Verilen metin
********
Türkiye'nin en iyi haber sitesi
HINCAL'IN YERİ HINCAL ULUÇ

Kendi plastik kapağını bulmak

"İspermeçet" lafını ilk Bandırma'da duymuştum.
Çocukken.. Elektrikler sık sık kesilirdi, 40'lı yıllarda. Bu yüzden her evde mum bulunurdu el altında.. Anında yakardık ve onun ışığında gazyağı lambamızı dolaptan çıkarır, yakardı.
İspermeçet bir mum çeşidinin adıydı..
Bildiğimiz, kullandığımız mumlardan daha pahalıydı. Çünkü çok daha kaliteliydi. Çok daha parlak ışık verirdi ve nerdeyse tamamı yandığı için, altına çok az sızardı. Bu yüzden doğum günü pastalarının üzerine, ispermeçet mumu konurdu, hep.
Sonra büyüdüm.. Sonra, dünyayı saran bir filmde İspermeçet'in bir balina türü olduğunu öğrendim. Mum onun yağından yapılır, adını ondan alırmış meğer..
İspermeçet Balinası..
Moby Dick'ti filmin adı.. Gregory Peck harika oynuyordu, ısırıp bacağını koparan balinanın peşine düşen Kaptan Ahap rolünde.. Filmi bir daha seyrettim. Sonra kitabını alıp okudum..
Herman Melville'in "Dünya Klasikleri" arasına giren baş yapıtını.. Çarpıldım, okurken.
Mutlak okunması gereken kitaplardan biri..
Kitap eleştirmeni Kadir Işık şöyle diyor..
"Kaptan Ahab'ın, içini kaplayan korkunç kin ve öç alma arzusuyla hem tanrıyla hem insanlarla hem de çevresiyle nasıl bağını kopardığını anlamak için okunası bir romandır.
********
Veri bölümü
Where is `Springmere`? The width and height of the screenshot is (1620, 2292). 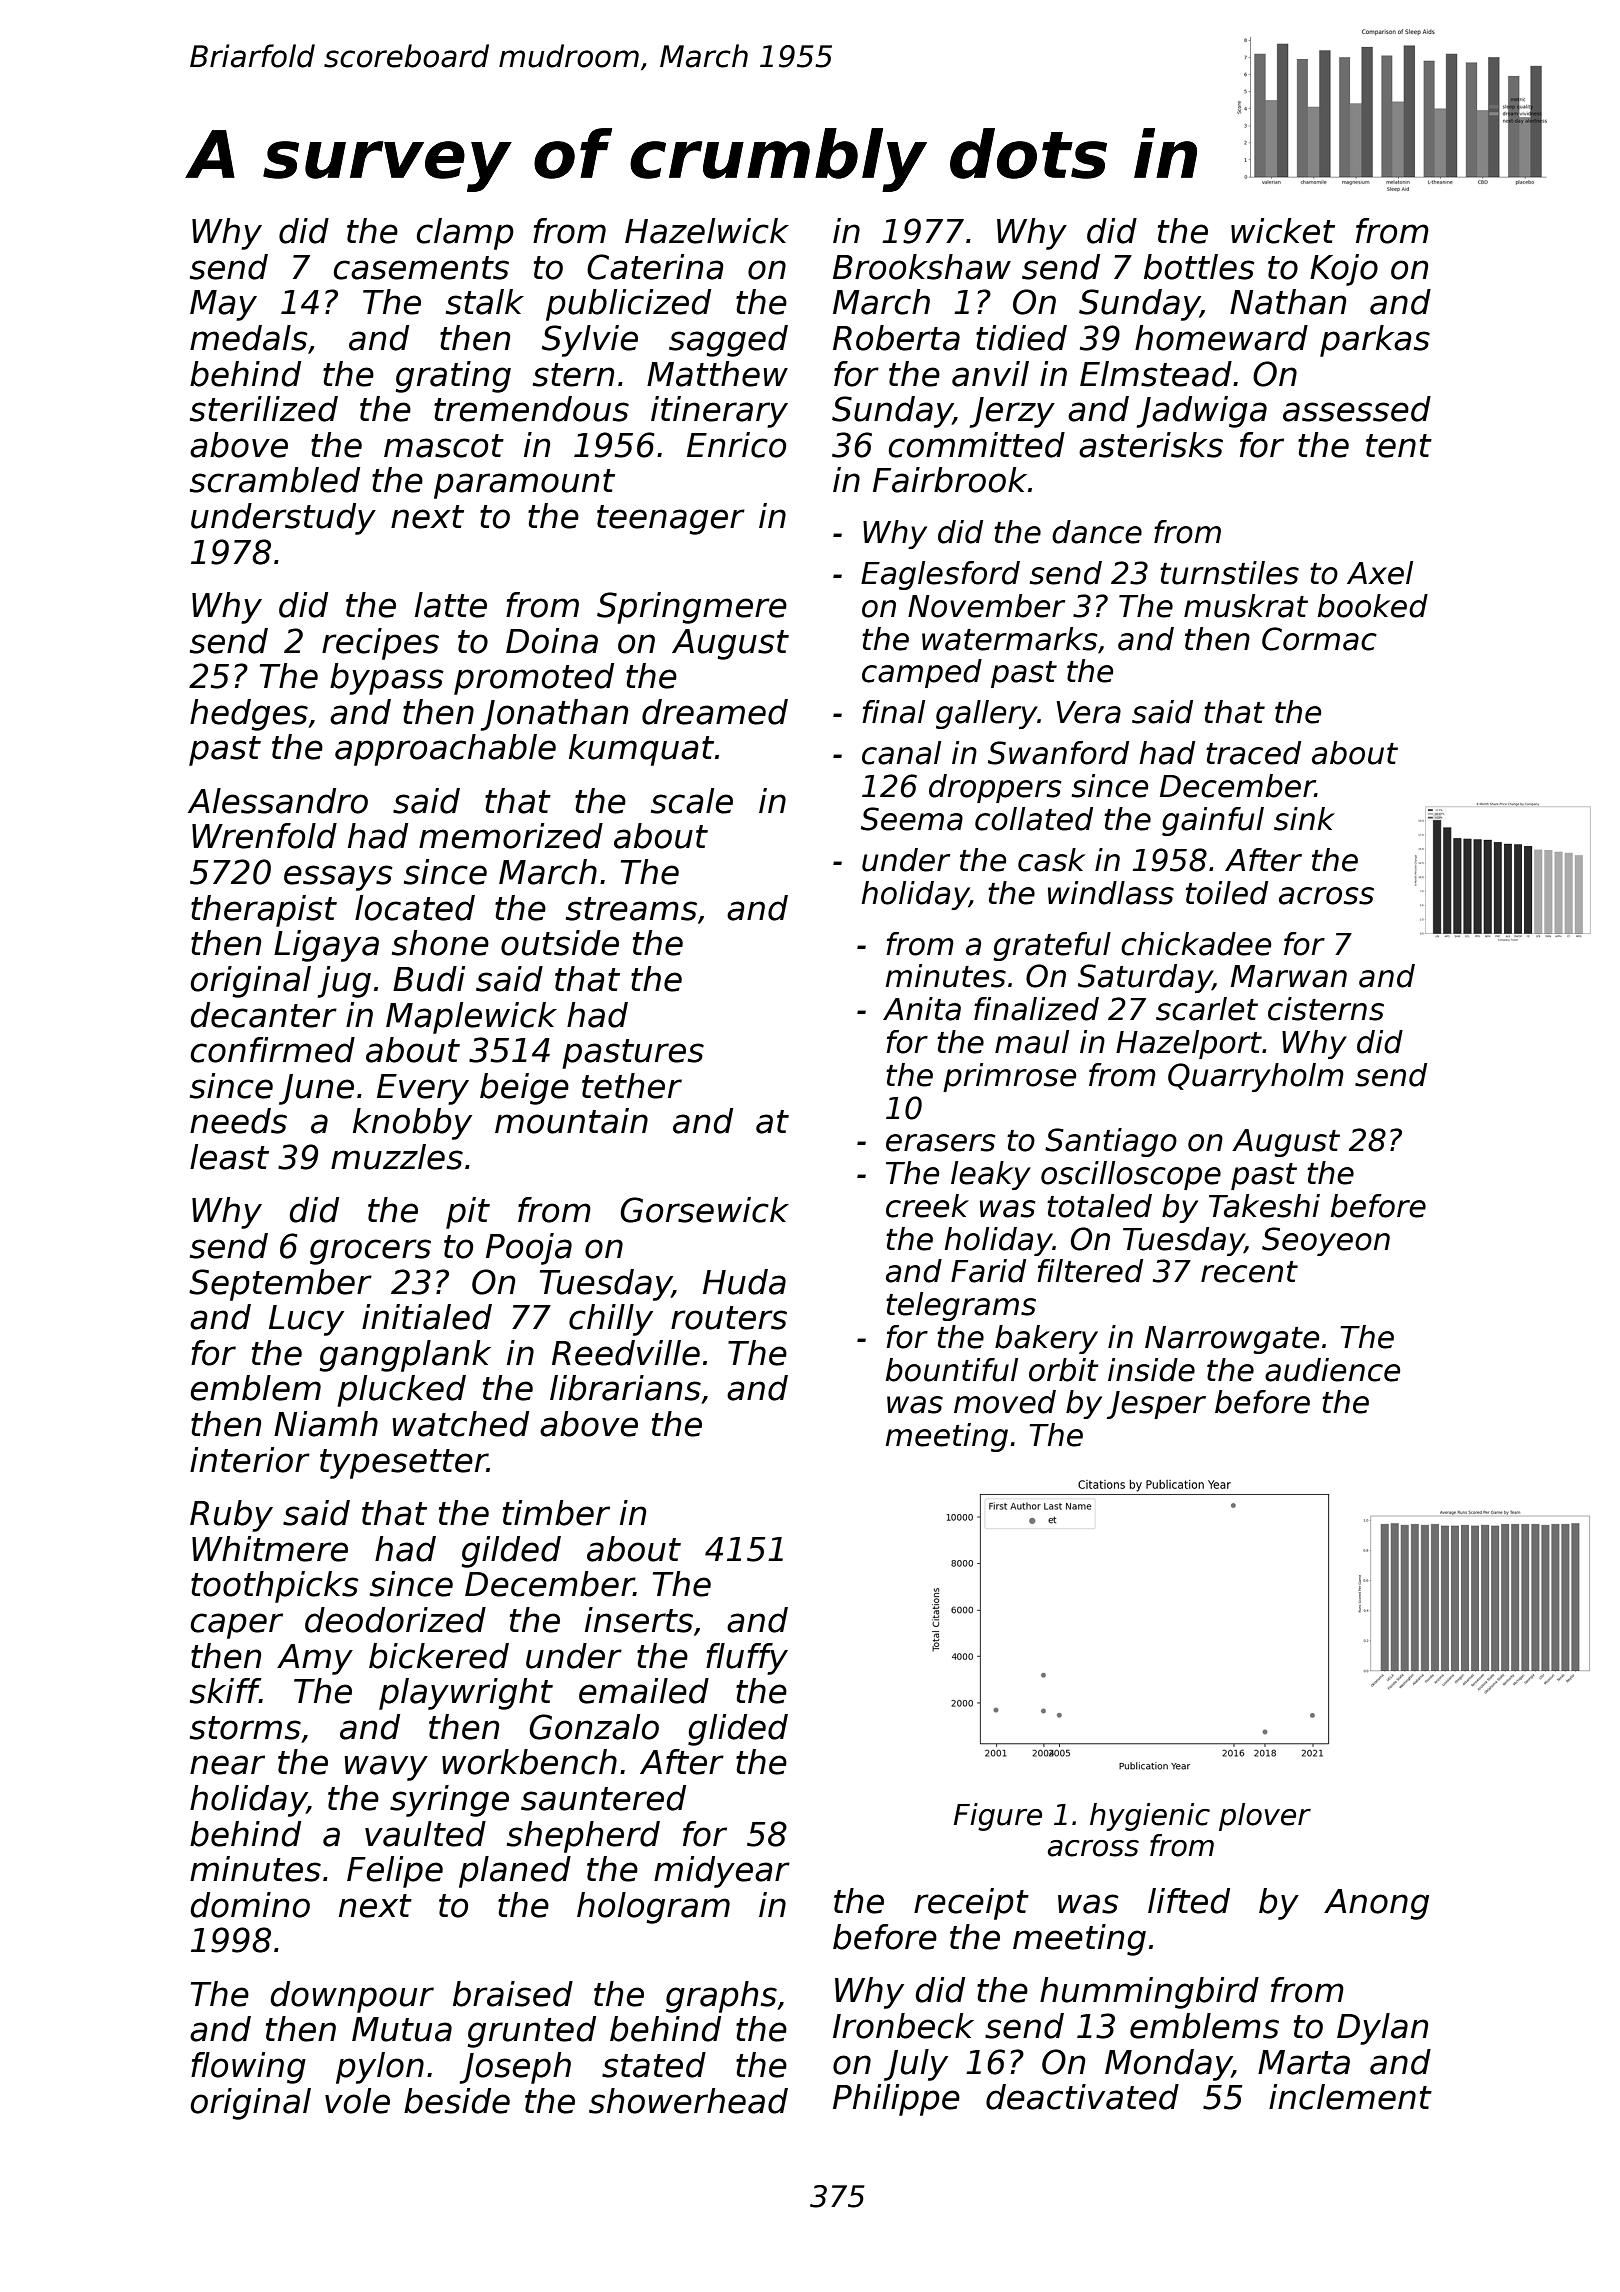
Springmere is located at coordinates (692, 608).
********
Verilen görevler
- a) İspermeçet yazısında "Kendi plastik kapağını" kısmından "ondan alırmış meğer.." kısmına kadar olan bölümü, "doğum günü pastalarının" yerine "düğün pastalarının" koyarak düzenle.
- b) İspermeçet yazısına göre, ispermeçetin bir balina türü olduğu hangi filmden öğrenilmiş?
- c) İspermeçet yazısındaki "Bildiğimiz, kullandığımız mumlardan daha pahalıydı." cümlesini İngilizceye çevir.

Görev çözümleri
- a)
Kendi plastik kapağını bulmak

"İspermeçet" lafını ilk Bandırma'da duymuştum.
Çocukken.. Elektrikler sık sık kesilirdi, 40'lı yıllarda. Bu yüzden her evde mum bulunurdu el altında.. Anında yakardık ve onun ışığında gazyağı lambamızı dolaptan çıkarır, yakardı.
İspermeçet bir mum çeşidinin adıydı..
Bildiğimiz, kullandığımız mumlardan daha pahalıydı. Çünkü çok daha kaliteliydi. Çok daha parlak ışık verirdi ve nerdeyse tamamı yandığı için, altına çok az sızardı. Bu yüzden düğün pastalarının üzerine, ispermeçet mumu konurdu, hep.
Sonra büyüdüm.. Sonra, dünyayı saran bir filmde İspermeçet'in bir balina türü olduğunu öğrendim. Mum onun yağından yapılır, adını ondan alırmış meğer..

- b) Moby Dick

- c) It was more expensive than the candles we knew and used.